* **Task details**:
Reproduce everything in the records below from the line containing "You are a computer-use agent. Image" down to the line containing "tap(445, 138)", with both of those lines included, and leave the pictures out of your answer.

____________

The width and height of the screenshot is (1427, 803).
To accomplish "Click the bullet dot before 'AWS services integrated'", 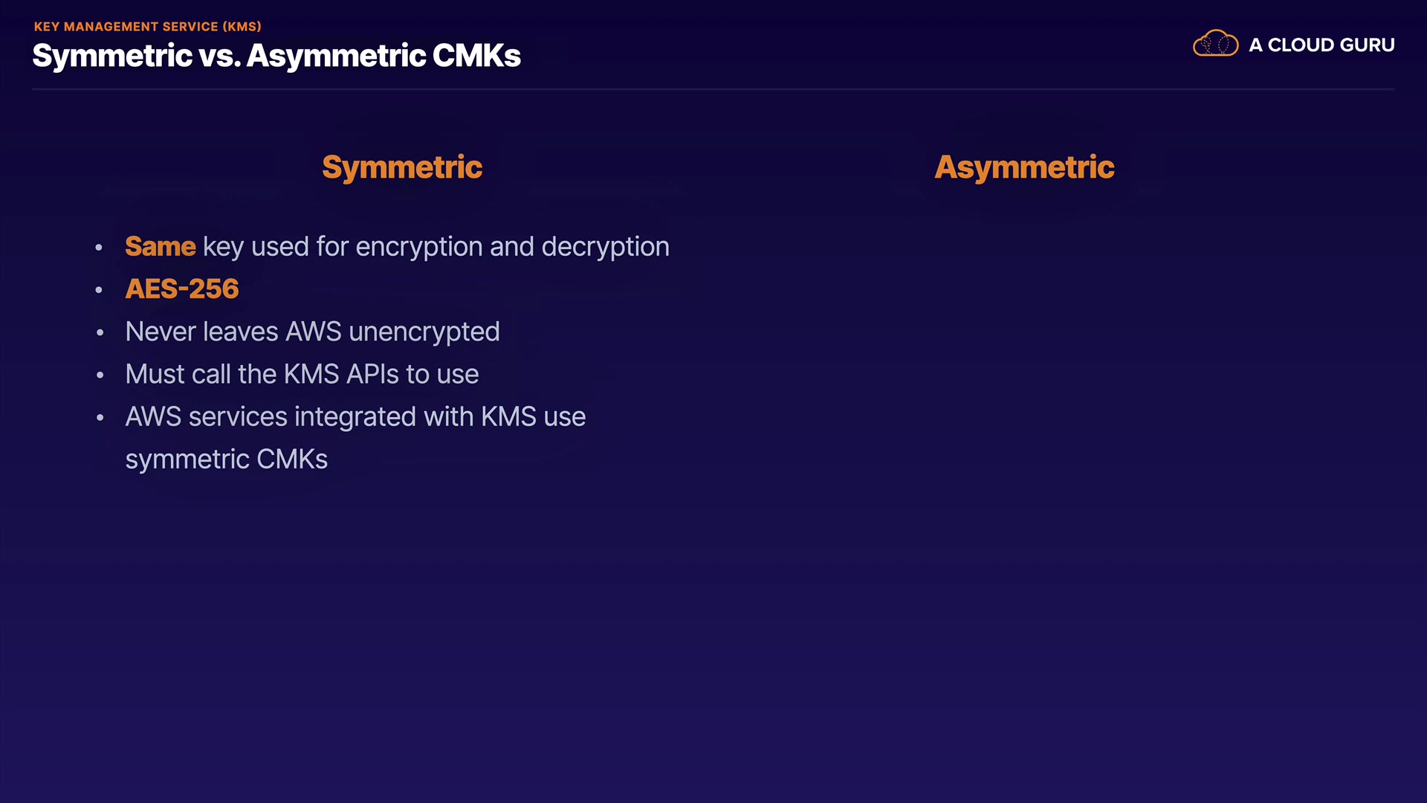I will 100,418.
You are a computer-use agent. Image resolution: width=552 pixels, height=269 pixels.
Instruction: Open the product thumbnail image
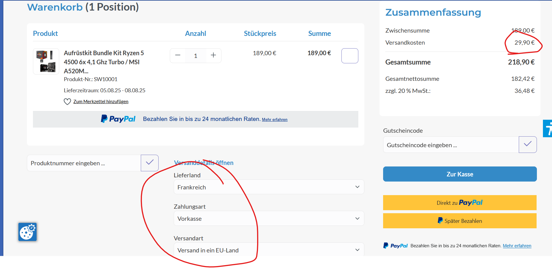46,62
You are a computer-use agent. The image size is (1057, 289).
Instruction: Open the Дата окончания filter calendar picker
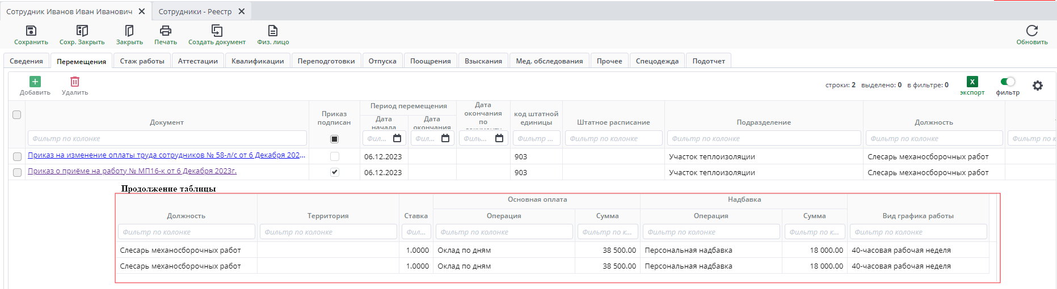tap(445, 138)
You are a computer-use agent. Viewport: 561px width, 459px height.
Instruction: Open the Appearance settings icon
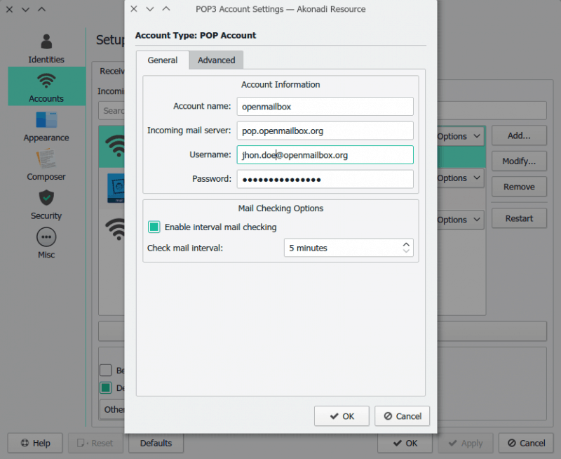(46, 121)
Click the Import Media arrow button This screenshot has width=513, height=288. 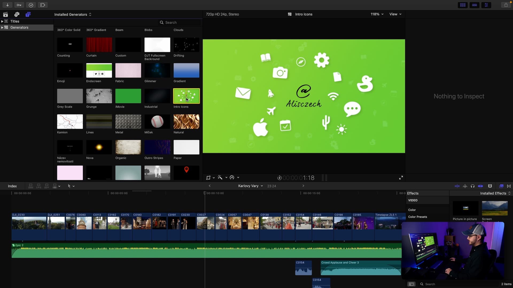pos(7,5)
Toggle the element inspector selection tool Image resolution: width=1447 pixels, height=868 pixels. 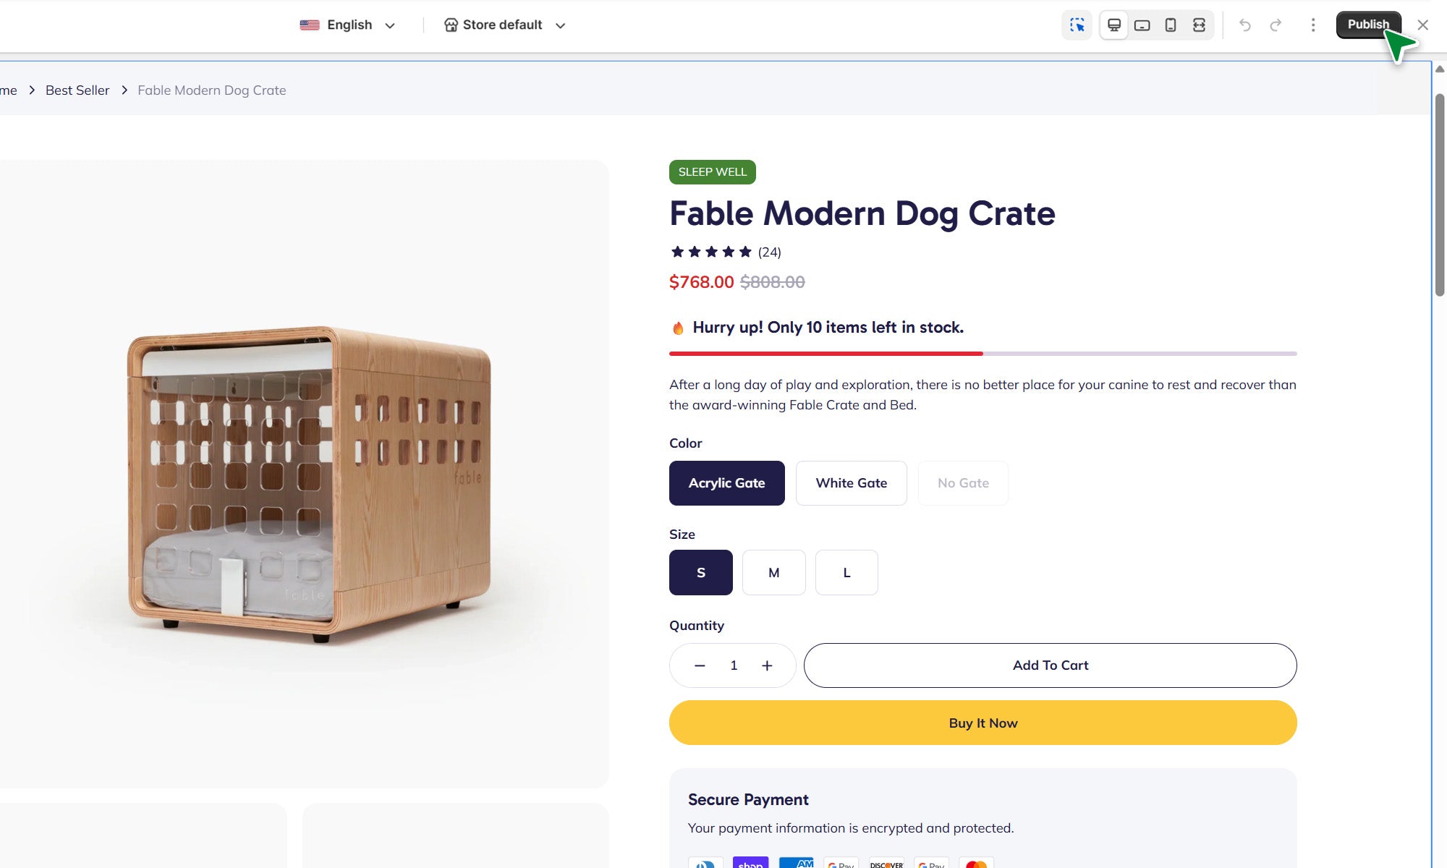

____________

* **Solution to this exercise**:
You are a computer-use agent. Image resolution: width=552 pixels, height=269 pixels.
Instruction: Open the product thumbnail image
46,62
You are a computer-use agent. The image size is (1057, 289).
Instruction: Open the Дата окончания filter calendar picker
tap(445, 138)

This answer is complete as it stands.